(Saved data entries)
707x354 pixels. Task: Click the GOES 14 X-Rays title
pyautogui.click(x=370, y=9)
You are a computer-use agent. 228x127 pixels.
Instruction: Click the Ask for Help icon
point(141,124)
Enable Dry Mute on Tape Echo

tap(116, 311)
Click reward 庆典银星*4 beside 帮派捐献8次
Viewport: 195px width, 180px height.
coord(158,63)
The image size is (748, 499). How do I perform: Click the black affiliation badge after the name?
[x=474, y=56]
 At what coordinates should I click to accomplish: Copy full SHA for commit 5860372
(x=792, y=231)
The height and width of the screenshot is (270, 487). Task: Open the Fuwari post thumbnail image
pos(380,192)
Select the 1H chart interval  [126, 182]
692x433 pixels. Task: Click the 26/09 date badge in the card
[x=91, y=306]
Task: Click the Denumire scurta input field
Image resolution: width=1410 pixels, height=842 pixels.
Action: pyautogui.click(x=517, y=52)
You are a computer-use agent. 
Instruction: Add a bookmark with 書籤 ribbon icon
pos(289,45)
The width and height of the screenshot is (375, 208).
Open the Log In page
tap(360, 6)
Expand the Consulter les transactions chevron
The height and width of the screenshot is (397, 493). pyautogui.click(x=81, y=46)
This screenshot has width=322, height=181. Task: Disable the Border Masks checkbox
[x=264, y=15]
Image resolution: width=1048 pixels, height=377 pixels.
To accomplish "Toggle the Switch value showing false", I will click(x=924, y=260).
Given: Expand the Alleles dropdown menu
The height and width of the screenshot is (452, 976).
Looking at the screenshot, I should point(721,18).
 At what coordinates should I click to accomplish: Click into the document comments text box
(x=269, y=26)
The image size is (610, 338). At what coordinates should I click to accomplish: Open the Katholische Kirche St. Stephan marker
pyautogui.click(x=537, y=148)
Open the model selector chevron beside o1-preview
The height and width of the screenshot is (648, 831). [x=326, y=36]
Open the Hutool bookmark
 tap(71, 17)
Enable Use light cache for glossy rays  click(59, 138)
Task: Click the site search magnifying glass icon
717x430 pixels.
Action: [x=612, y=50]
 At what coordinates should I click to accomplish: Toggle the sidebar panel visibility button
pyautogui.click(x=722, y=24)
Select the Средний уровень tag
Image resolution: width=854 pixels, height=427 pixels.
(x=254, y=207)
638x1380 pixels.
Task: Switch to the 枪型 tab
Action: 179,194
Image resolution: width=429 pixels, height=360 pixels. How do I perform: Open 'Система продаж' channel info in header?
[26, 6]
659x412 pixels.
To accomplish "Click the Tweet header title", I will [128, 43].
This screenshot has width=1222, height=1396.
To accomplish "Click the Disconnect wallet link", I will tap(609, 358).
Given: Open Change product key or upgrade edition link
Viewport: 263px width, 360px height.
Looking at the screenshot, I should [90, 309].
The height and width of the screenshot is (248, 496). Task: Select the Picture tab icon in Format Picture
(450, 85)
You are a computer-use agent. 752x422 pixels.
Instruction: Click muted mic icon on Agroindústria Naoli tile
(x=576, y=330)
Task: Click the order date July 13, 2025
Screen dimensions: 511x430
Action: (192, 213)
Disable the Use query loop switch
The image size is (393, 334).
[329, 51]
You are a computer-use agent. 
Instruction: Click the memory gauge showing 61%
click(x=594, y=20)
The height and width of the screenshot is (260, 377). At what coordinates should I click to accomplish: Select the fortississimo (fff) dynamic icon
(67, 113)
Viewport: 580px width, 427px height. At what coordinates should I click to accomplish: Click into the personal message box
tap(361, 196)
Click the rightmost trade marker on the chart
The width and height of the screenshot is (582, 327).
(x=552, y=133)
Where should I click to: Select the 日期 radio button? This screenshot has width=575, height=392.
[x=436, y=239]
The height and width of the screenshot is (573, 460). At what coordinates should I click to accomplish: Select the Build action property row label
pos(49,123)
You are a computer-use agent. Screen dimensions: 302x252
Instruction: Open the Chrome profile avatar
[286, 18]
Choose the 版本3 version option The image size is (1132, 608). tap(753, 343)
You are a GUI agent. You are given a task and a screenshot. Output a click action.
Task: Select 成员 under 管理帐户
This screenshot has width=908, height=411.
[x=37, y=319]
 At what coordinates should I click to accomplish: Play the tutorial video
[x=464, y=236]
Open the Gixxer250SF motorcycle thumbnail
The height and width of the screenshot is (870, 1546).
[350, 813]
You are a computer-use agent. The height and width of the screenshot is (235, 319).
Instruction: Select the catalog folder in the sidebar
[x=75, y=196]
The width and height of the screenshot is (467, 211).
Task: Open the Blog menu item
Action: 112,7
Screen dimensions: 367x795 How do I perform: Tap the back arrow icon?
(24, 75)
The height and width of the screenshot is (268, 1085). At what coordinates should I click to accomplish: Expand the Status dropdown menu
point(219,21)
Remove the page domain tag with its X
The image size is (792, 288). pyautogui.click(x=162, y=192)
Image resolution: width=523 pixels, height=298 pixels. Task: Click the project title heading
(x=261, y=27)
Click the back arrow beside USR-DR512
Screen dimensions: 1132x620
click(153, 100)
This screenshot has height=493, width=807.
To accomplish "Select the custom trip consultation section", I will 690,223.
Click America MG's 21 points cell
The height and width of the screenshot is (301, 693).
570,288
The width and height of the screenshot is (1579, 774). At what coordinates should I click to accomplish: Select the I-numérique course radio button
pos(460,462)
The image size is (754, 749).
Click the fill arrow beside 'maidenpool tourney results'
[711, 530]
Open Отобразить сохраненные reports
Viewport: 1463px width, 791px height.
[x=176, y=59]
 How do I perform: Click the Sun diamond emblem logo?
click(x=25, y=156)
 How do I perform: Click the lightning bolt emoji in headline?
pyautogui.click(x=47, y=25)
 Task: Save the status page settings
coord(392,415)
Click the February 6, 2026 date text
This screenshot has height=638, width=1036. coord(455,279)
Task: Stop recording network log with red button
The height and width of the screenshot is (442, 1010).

> **Goal of the exercise**
The answer is the line holding "Click the back arrow beside USR-DR512" and all the lines after it through the end of the records, repeated exactly.

> **Output**
Click the back arrow beside USR-DR512
Screen dimensions: 1132x620
click(153, 100)
This screenshot has height=493, width=807.
To accomplish "Select the custom trip consultation section", I will 690,223.
Click America MG's 21 points cell
The height and width of the screenshot is (301, 693).
570,288
The width and height of the screenshot is (1579, 774). At what coordinates should I click to accomplish: Select the I-numérique course radio button
pos(460,462)
The image size is (754, 749).
Click the fill arrow beside 'maidenpool tourney results'
[711, 530]
Open Отобразить сохраненные reports
Viewport: 1463px width, 791px height.
[x=176, y=59]
 How do I perform: Click the Sun diamond emblem logo?
click(x=25, y=156)
 How do I perform: Click the lightning bolt emoji in headline?
pyautogui.click(x=47, y=25)
 Task: Save the status page settings
coord(392,415)
Click the February 6, 2026 date text
This screenshot has height=638, width=1036. coord(455,279)
Task: Stop recording network log with red button
The height and width of the screenshot is (442, 1010).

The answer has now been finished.